• **Task statement**: Every line below that includes the word "computer" needs to be copied.
-=-=-
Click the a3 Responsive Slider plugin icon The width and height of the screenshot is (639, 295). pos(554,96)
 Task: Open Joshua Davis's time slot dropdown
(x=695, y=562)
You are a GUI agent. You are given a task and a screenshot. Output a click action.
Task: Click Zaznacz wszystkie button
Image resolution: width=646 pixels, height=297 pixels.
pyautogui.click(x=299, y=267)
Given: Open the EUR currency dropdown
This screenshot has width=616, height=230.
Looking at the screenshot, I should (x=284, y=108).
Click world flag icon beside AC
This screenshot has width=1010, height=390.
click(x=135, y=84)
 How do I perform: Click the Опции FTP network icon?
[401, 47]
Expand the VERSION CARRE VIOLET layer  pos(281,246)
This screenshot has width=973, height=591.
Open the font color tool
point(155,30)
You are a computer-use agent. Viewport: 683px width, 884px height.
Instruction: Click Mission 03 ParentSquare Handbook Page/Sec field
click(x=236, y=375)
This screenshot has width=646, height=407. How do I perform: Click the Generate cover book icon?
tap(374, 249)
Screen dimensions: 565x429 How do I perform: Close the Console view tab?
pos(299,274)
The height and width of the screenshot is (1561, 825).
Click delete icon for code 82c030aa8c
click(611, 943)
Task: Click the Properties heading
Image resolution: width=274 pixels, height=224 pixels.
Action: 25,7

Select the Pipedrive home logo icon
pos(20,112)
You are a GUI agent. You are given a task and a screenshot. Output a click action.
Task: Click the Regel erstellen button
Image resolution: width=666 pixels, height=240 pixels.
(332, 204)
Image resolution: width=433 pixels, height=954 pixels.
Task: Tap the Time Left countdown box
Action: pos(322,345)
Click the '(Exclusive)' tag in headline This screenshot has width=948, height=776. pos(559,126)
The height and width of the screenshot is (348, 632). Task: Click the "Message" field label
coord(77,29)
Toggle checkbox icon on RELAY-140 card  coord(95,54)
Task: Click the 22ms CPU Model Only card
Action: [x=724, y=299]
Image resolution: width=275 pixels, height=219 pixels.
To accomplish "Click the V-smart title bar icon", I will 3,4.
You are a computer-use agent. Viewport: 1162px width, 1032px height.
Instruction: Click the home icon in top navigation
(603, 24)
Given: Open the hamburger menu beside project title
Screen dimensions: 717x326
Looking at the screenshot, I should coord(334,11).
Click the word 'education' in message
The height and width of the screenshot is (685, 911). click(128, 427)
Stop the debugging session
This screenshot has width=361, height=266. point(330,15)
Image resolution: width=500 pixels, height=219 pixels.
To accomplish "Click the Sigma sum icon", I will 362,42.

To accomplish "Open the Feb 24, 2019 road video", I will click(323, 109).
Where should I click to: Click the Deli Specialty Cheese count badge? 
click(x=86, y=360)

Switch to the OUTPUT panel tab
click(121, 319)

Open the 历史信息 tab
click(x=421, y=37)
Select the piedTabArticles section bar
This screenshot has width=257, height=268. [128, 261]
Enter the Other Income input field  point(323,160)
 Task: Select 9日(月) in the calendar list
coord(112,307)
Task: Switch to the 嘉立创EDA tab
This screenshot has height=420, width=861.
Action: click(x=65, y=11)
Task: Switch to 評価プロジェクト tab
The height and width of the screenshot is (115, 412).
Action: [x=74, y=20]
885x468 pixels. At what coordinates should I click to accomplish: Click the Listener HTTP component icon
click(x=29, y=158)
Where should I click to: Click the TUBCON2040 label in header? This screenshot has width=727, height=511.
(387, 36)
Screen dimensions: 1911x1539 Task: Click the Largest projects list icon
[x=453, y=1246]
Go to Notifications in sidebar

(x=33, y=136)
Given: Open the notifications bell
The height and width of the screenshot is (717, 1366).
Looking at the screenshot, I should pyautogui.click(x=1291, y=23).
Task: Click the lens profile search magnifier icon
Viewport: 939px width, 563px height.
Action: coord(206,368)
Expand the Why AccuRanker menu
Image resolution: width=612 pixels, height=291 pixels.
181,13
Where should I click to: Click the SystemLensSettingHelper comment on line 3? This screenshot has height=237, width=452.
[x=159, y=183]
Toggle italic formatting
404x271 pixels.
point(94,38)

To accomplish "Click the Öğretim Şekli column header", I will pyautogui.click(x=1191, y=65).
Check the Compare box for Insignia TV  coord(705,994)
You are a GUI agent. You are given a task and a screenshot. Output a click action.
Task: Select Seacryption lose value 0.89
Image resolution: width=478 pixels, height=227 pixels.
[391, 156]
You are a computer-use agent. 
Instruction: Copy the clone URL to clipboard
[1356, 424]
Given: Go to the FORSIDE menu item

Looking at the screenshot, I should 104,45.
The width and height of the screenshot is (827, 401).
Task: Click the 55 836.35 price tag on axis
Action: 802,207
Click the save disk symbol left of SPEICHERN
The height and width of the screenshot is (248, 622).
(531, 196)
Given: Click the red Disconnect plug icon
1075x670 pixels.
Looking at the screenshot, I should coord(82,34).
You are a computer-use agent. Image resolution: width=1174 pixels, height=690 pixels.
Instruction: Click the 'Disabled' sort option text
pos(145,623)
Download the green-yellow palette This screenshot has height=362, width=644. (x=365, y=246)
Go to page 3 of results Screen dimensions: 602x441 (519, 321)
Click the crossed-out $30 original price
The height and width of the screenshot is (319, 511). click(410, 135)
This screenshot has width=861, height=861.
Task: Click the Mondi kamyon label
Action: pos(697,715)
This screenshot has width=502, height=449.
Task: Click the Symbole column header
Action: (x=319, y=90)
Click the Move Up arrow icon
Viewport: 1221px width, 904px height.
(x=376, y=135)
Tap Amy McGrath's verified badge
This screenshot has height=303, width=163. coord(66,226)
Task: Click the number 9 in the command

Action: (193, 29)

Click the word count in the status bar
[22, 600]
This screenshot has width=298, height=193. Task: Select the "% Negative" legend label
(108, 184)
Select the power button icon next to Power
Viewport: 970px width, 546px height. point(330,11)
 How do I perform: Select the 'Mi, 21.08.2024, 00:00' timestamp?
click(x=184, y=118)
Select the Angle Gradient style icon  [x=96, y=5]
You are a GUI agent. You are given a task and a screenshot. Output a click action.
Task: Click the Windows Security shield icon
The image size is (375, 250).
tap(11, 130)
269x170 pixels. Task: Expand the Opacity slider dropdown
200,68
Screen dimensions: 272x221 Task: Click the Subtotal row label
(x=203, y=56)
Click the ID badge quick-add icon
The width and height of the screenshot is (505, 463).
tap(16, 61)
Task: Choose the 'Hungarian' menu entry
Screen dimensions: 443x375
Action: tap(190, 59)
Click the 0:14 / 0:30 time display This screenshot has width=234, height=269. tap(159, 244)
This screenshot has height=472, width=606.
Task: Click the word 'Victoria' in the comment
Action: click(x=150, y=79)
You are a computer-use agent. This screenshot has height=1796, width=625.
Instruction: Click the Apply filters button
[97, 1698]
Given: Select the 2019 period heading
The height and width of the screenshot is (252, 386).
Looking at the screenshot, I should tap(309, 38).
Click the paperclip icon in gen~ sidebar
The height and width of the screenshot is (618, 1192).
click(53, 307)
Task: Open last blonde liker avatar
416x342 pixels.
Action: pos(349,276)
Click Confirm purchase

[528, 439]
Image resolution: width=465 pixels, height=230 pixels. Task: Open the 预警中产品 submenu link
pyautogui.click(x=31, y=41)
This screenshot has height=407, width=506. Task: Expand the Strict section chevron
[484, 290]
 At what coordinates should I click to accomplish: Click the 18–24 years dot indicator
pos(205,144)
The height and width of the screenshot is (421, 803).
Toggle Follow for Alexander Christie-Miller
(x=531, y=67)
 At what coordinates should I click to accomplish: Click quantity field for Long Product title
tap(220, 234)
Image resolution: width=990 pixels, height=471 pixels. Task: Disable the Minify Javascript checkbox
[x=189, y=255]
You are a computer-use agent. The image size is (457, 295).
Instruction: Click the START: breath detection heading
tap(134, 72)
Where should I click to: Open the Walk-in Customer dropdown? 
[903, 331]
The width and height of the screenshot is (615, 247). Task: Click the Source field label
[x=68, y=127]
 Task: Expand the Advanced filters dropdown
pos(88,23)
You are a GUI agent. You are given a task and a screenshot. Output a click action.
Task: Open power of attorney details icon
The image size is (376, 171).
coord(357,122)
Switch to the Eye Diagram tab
-=-=-
• **Exercise response**:
You are a computer-use agent. Viewport: 683px width, 884px height.
You are a computer-use agent. Viewport: 1162px width, 1032px height.
You are a computer-use agent. 
You are a computer-use agent. Image resolution: width=1174 pixels, height=690 pixels.
You are a computer-use agent. This screenshot has height=1796, width=625.
You are a computer-use agent. The image size is (457, 295).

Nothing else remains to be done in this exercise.